Questo studio presenta dei limiti metodologici. Prima di tutto, si tratta di uno studio di follow-up naturalistico, senza le variabili di controllo presenti in uno
studio randomizzato, controllato.
I pazienti hanno ricevuto differenti classi di farmaci
psicotropi prima dello studio. La psicoterapia comportamentale, invece, è stata applicata secondo un protocollo standardizzato e per questo sono stati esclusi soggetti con concomitante Disturbo Depressivo Maggiore, Fobia Sociale o Disturbo Ossessivo-Compulsivo, in
quanto avrebbero richiesto un diverso protocollo terapeutico. I risultati favorevoli possono dipendere in
parte dai sopracitati criteri di esclusione che hanno
permesso di selezionare un campione dove vengono a
mancare quei fattori rischio che già la letteratura ha indicato come responsabili degli esiti sfavorevoli e di
non risposta alla terapia farmacologia e/o psicoterapeutica. Comunque, in uno studio naturalistico di psicoterapia cognitivo-comportamentale nel Disturbo di
Panico (48), la comorbilità con la Depressione Maggiore sembra non influire sull’esito.
Un altro fattore può avere influenzato i risultati: l’introduzione di ingredienti terapeutici forti, non specifici, come ad es. la capacità di convincere e motivare i
pazienti a partecipare ai compiti di esposizione (49)
che può contribuire a quella sensazione di capacità di
controllare i sintomi così importante per un miglioramento clinico (Marks indica questo come un ingre-
Rivista di psichiatria, 2002, 37, 3
122
Follow-up a lungo termine del Disturbo di Panico con Agorafobia
diente terapeutico essenziale). Ricerche di psicobiologia dello stress (50) ci suggeriscono suggestive ipotesi
a supporto di queste osservazioni cliniche: in alcuni
studi sulle modificazioni GABA stress-indotte è stato
rilevato che un parametro decisivo è la controllabilità/incontrollabilità dell’agente stressante. Alcuni Autori hanno rilevato che l’esposizione a stressors incontrollabili produce modificazioni del complesso recettoriale GABA/BDZ tipiche della reazione d’ansia acuta.
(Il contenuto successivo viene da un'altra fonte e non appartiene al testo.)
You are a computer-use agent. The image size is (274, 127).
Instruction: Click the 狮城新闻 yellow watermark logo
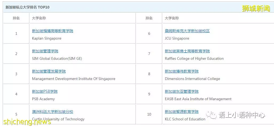click(x=256, y=8)
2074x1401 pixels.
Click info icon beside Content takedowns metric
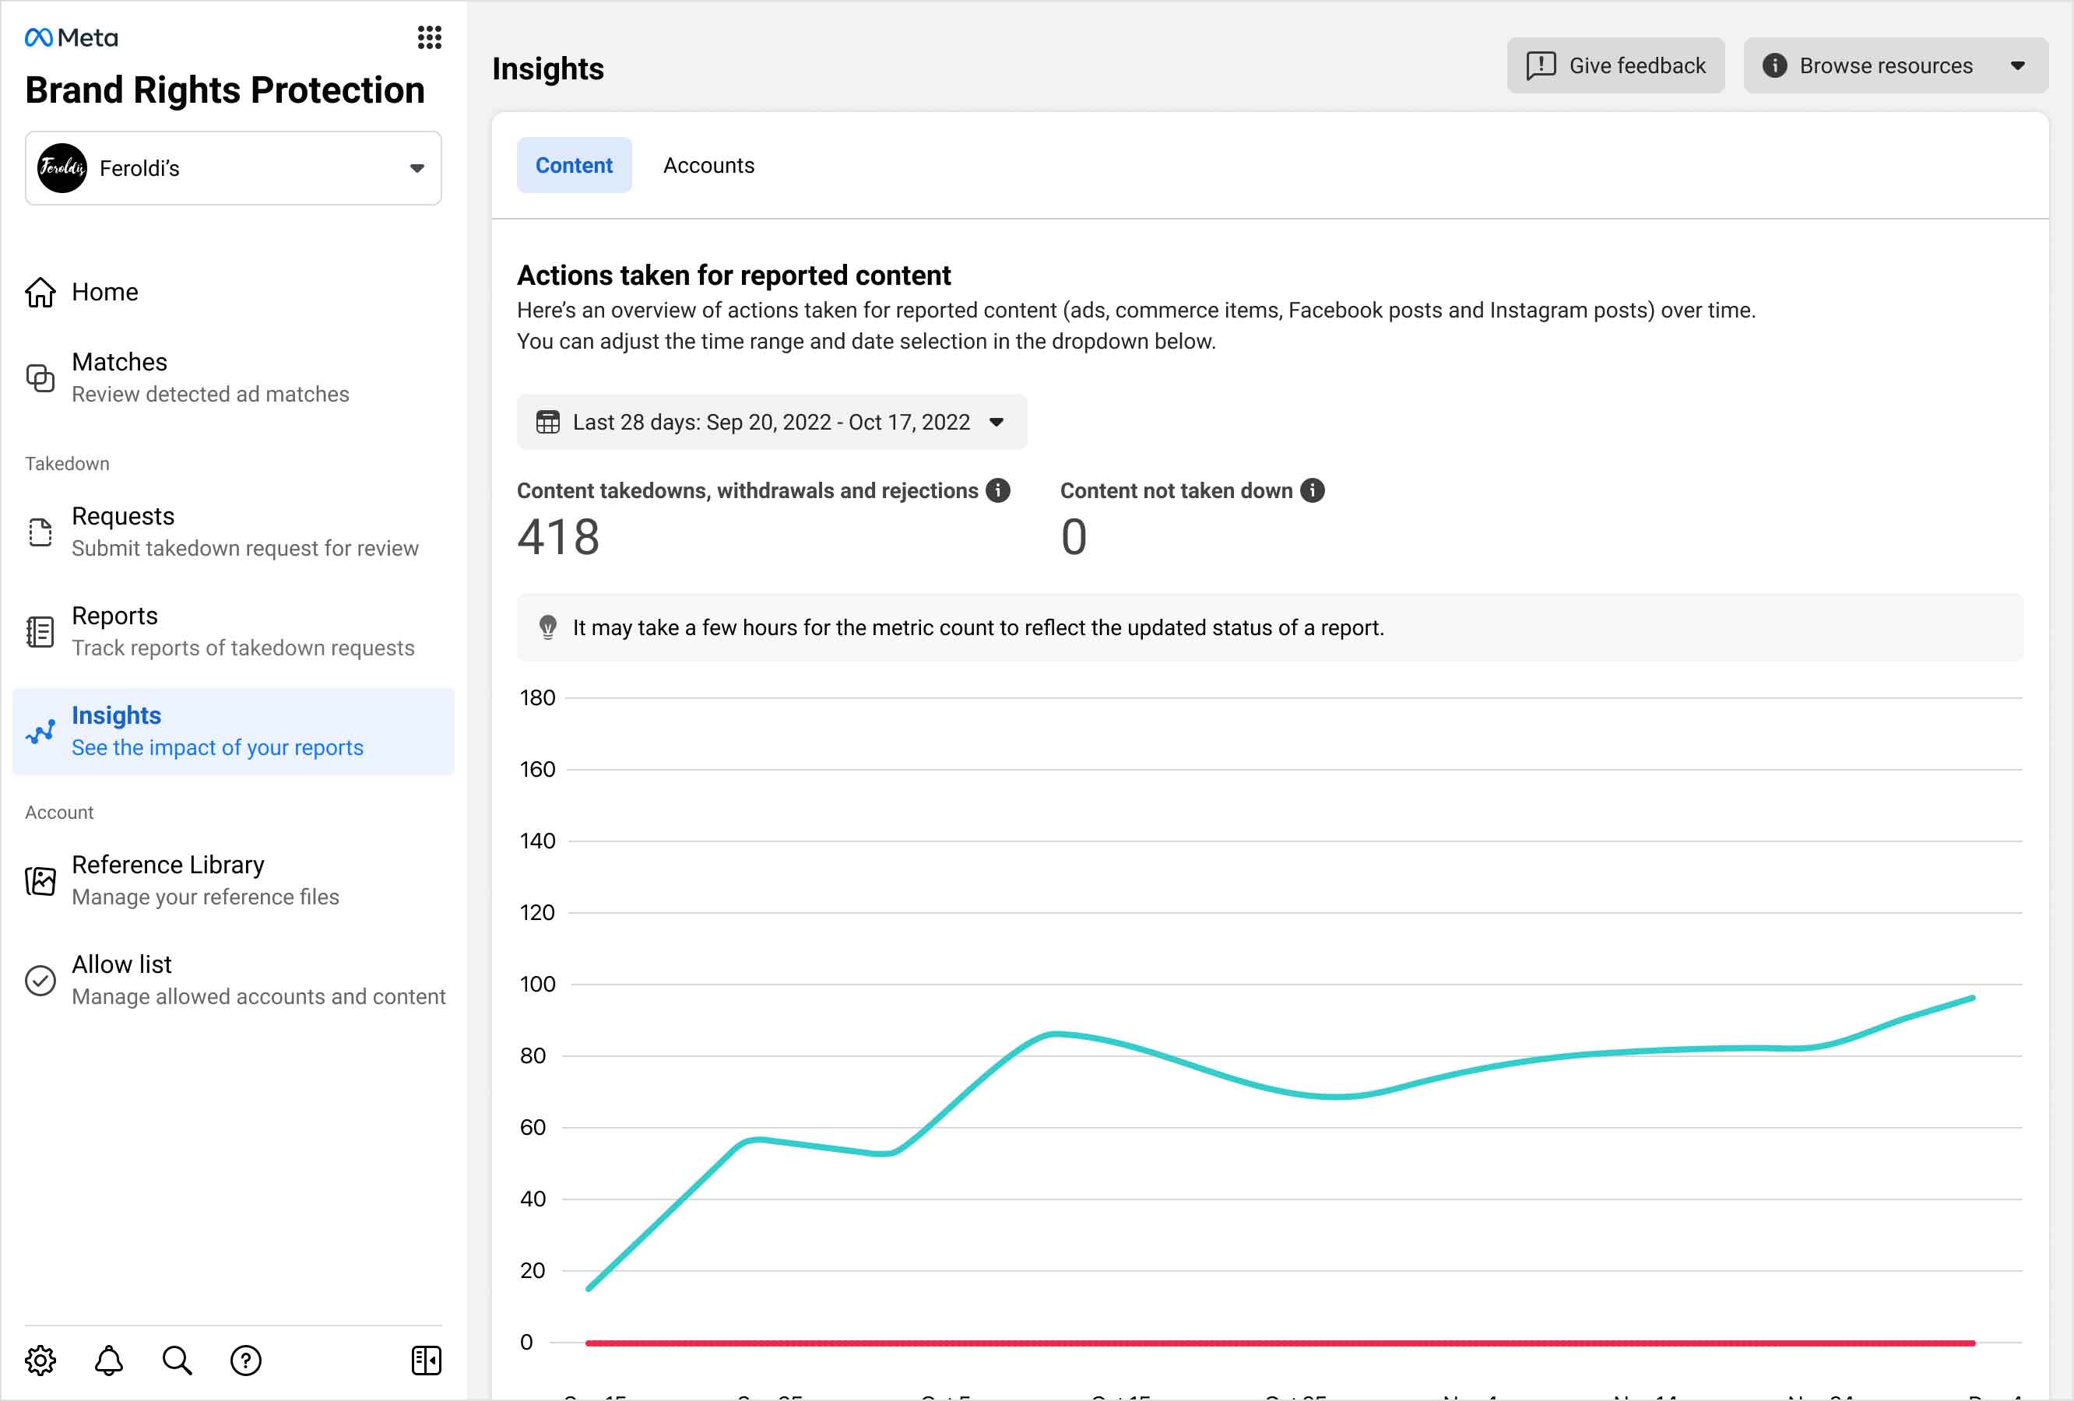[998, 491]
Le modificazioni prodotte da stressors incontrollabili
sono nettamente maggiori rispetto a quelle da stressors
controllabili. Sembrerebbe che la possibilità di affrontare e gestire l’agente stressante si associ ad una maggiore attivazione del sistema GABA/BDZ, con inibizione della reazione d’ansia a livello comportamentale. Un aspetto di potenziale interesse è che questi dati
potrebbero anche suggerire che una terapia non farmacologica, come la psicoterapia, agisca di fondo come
una terapia farmacologica, su una comune matrice
neurochimica (50).
Infine, sia i risultati a breve termine che il tasso di
drop-out, sono in linea con la letteratura (5, 8, 51).
CONCLUSIONI
Questo studio può avere importanti implicazioni cliniche che possono essere così riassunte:
1. due pazienti su tre completano il trattamento e si
mantengono clinicamente stabili alla catamnesi;
2. la psicoterapia comportamentale con esposizione in
vivo alle situazioni fobiche, oltre ad essere efficace
nel trattamento del Disturbo di Panico a breve termine, mantiene effetti positivi duraturi nel tempo;
3. i risultati dello studio, in conformità con i dati della
letteratura, pongono la psicoterapia comportamentale come uno dei trattamenti d’elezione per il Disturbo di Panico con Agorafobia, inducendo una riflessione sul ruolo e il significato di un trattamento
farmacologico a lungo termine;
4. un paziente su quattro non completa il protocollo
terapeutico o non risponde alla terapia: occorre individuare strategie terapeutiche alternative (farmacologiche e psicoterapiche integrate o applicate in
modo sequenziale?);
5. dall’analisi dei fattori predittivi di rischio di ricaduta, è possibile identificare quei soggetti che, presentando un maggiore rischio di ricaduta, necessitano
di un intervento più attento, personalizzato, mirato
a quei fattori, che, se persistenti, predispongono ad
una peggiore prognosi;
6. l’obiettivo della terapia non deve essere mirato solo alla diminuzione della sintomatologia acuta del
panico, ma è di cruciale importanza “smantellare”
ogni forma, anche mascherata e subclinica, di evitamento fobico nella sua fase residuale.